The budget offers an audacious array of technocratic initiatives aimed at transforming the relationship between Americans and their government and moving the country in the direction of European social democracy. It sets the stage for a vastly expanded federal role in the health insurance market–as one “option” among many to begin with, but with the help of price controls and the power to set rules of entry guaranteed to soon be the reigning, if not the only, option. It puts the federal government in command of a complex scheme of carbon-emission taxes and credits. It opens the way for a significantly increased federal role in education (including higher education).

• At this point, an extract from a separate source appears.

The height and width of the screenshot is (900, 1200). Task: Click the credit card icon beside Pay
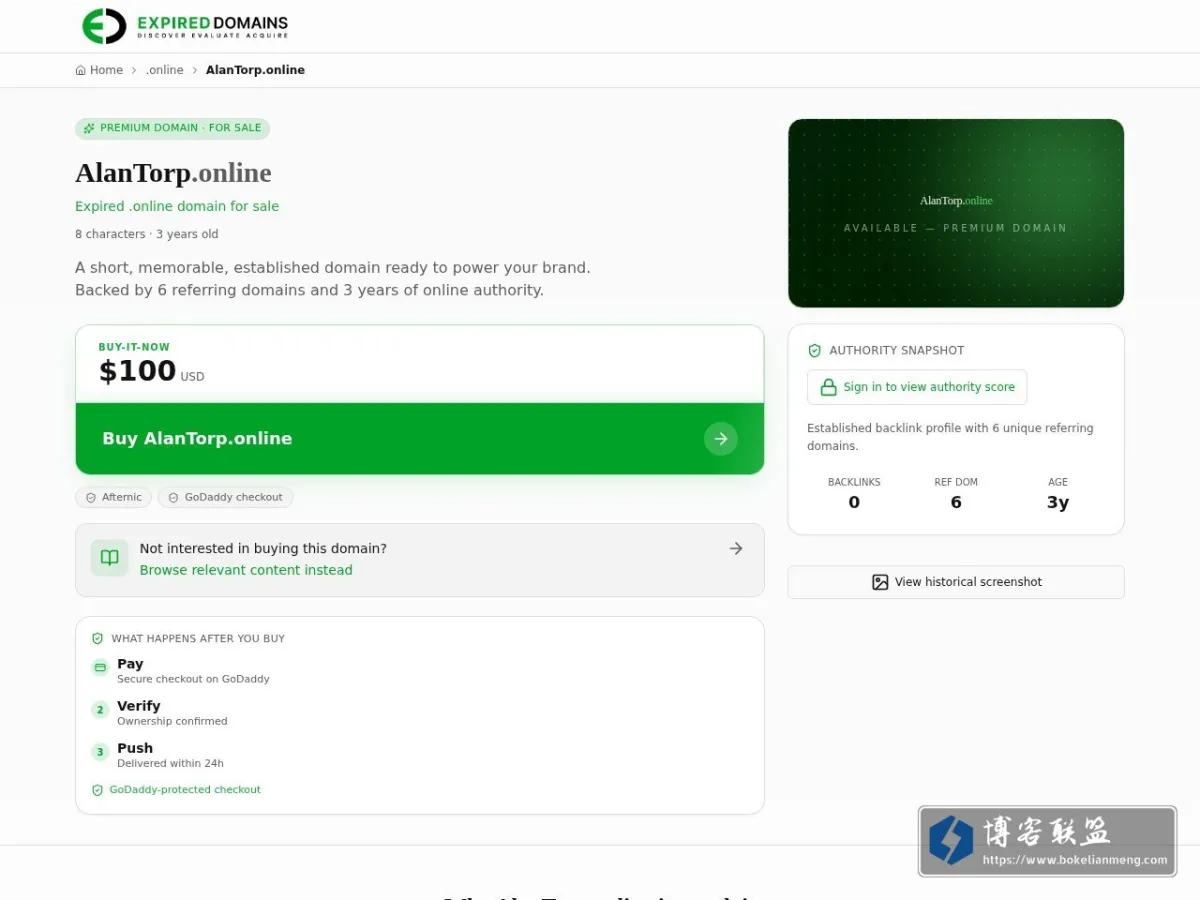click(100, 667)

These programs are not directed at the economic emergency, but are instead unrelated, enormous policy initiatives. They are not akin to the New Deal but to the Great Society initiatives of the mid-1960s, which were the outcome of a progressive worldview that wanted to change the character and role of government in American life. But the Great Society was not enacted in the midst of an economic crisis. It came in the middle of a lengthy and sustained period of growth and prosperity and was in part understood as a way to make use of the tax revenues flooding federal coffers. The kind of ambitious expansion of government Obama envisions requires similar economic growth.

Watching the market these days, and listening to economists' predictions (not to mention the president's own dire speeches before the enactment of the stimulus bill), you might think such growth is exceedingly unlikely in the short term. But the Obama budget simply assumes it will happen: predicting the economy will begin a sustained expansion this year and grow by 3.2 percent in 2010, 4 percent in 2011, and 4.6 percent in 2012.

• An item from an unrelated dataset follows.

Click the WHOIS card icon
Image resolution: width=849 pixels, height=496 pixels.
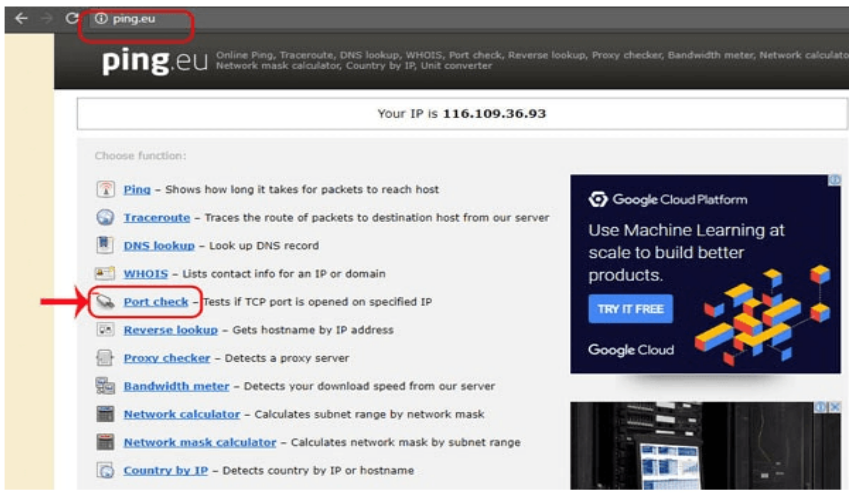(105, 274)
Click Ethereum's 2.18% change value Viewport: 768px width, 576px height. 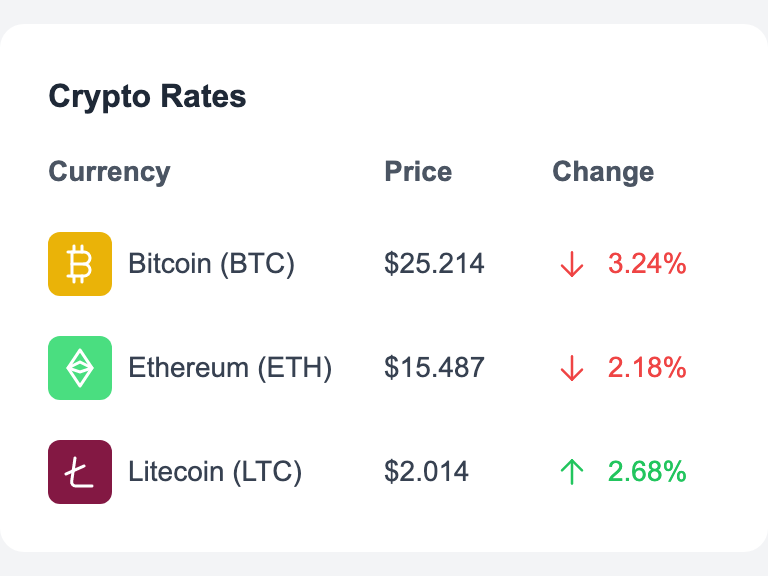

Yet even as it assumes such a prompt and thorough recovery, the budget plants obstacles in its path. It raises taxes by a trillion dollars on the 2.5 million or so American taxpayers who earn above $200,000 a year (or $250,000 for a couple), and a further $646 billion through a proposed cap-and-trade system that, as administration officials have acknowledged, will be paid by all Americans through higher electricity bills.

The budget will double the national debt held by the public by 2015, and by 2019 the White House predicts that debt will equal 67 percent of the country's GDP (up from last year's 41 percent). Such spending ambitions send a signal about future tax and interest rates that can only depress investment.

And, most important, as it lays out its ambitious agenda, the Obama administration is doing little about the source of the economic calamity we confront: the banking and credit crisis. The budget includes a placeholder for further action but no particulars, and those have not been forthcoming from elsewhere so far. Amazingly, six weeks and two vast legislative proposals into his administration, the president has not said what action he will take to address the bad debt that has turned some of our largest banks into dead men walking and continues to debilitate our economy.

This combination of counter-productive action and baffling inaction only unnerves investors and is deeply anti-stimulative. The administration appears to have decided to look past the economic crisis and start spending the windfall of the coming recovery, even if that spending comes at the expense of the recovery itself.

— Yuval Levin is the Hertog fellow at the Ethics and Public Policy Center and senior editor at the New Atlantis magazine.